Screenshot grounding data:
============================================================

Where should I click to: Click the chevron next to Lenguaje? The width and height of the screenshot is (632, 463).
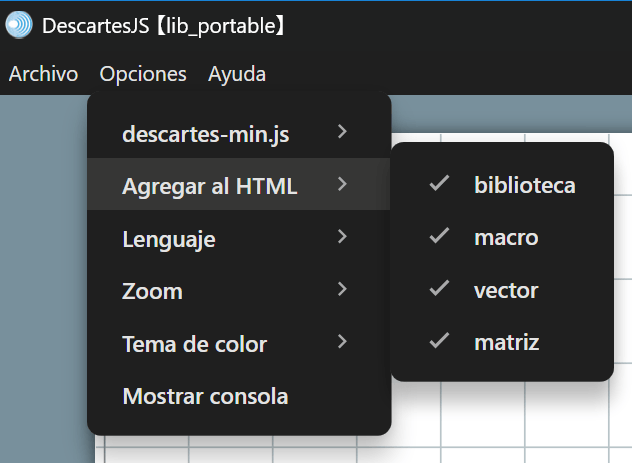343,237
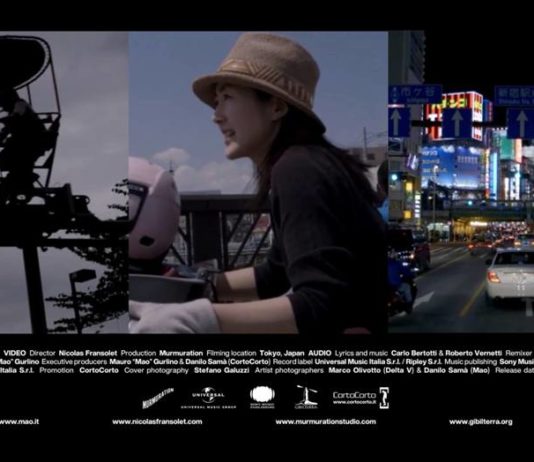
Task: Click the director name Nicolas Fransolet
Action: (88, 353)
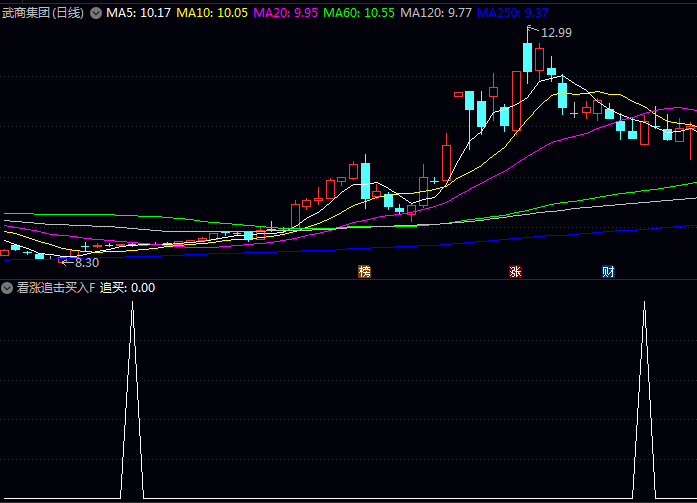Click the 看涨追击买入F indicator name
The height and width of the screenshot is (503, 697).
(x=56, y=288)
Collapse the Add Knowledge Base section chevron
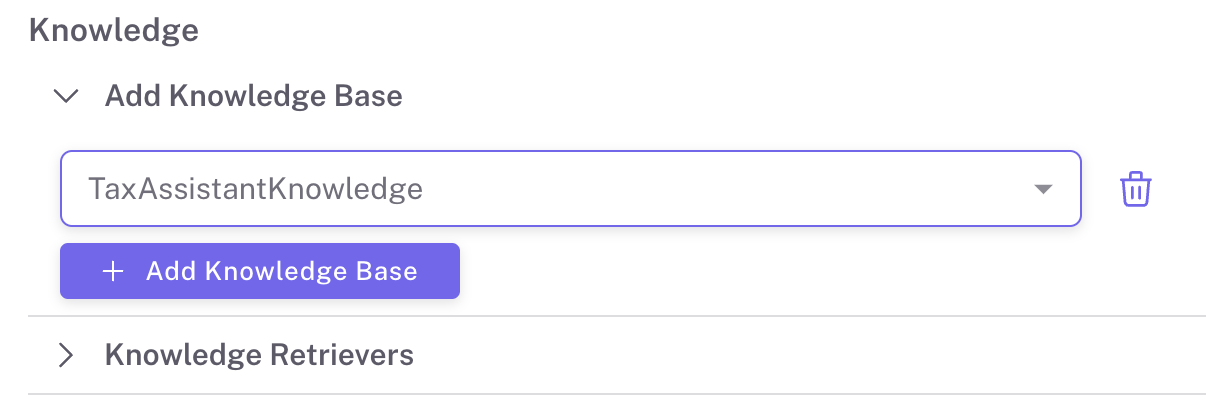 coord(67,96)
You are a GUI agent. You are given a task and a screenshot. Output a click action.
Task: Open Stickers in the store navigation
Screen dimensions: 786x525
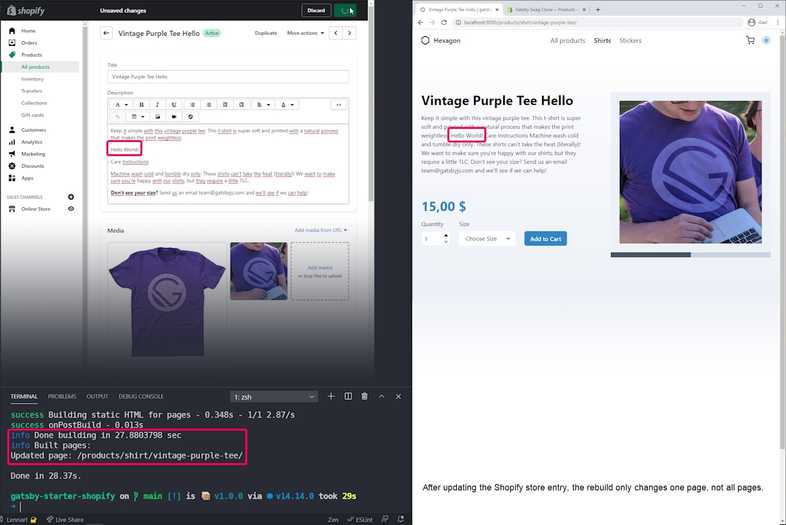[x=630, y=41]
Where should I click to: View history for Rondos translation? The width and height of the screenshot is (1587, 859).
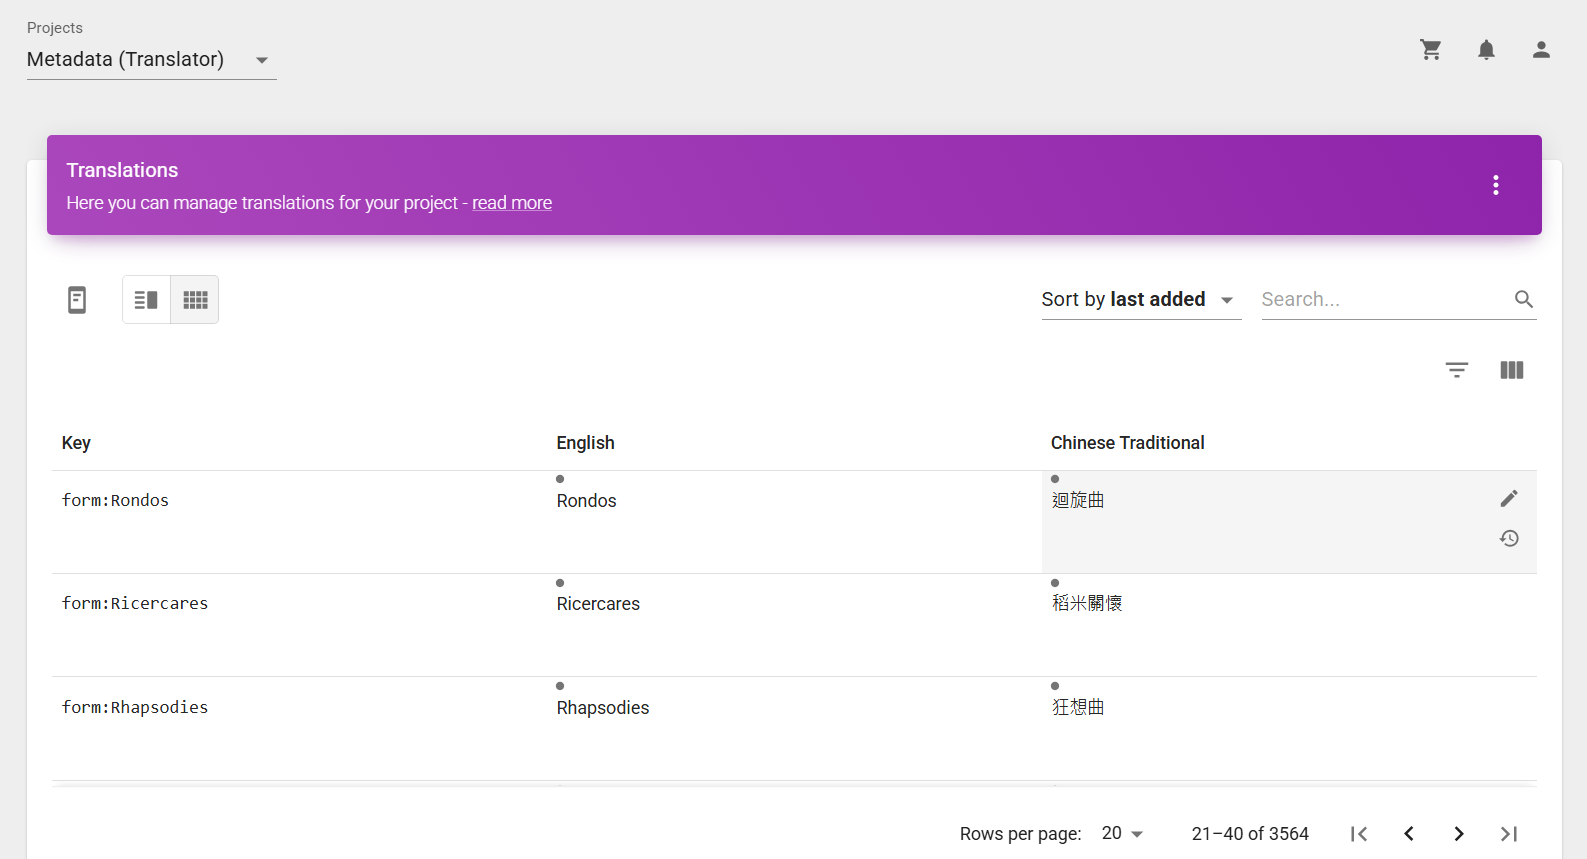pos(1509,539)
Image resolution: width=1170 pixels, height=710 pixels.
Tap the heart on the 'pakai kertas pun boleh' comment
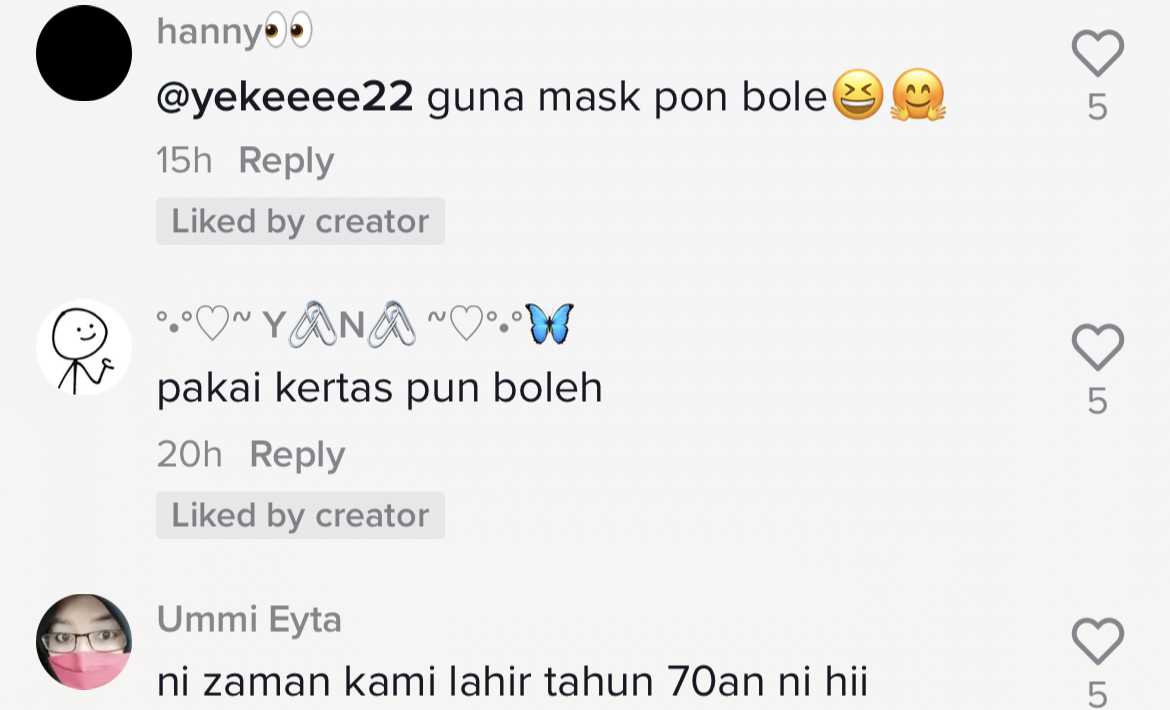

============================================================

* **WHAT YOU ARE ASKED TO DO**: Would you transcribe exactly, and only, the lines from the one containing "Task: Open Stickers in the store navigation" through the last line of the records above, both included, leaving out the pictures?

* **RESULT**:
Task: Open Stickers in the store navigation
Screen dimensions: 786x525
[x=630, y=41]
Where should I click to: View history for Rondos translation? The width and height of the screenshot is (1587, 859).
pos(1509,539)
Image resolution: width=1170 pixels, height=710 pixels.
Tap the heart on the 'pakai kertas pun boleh' comment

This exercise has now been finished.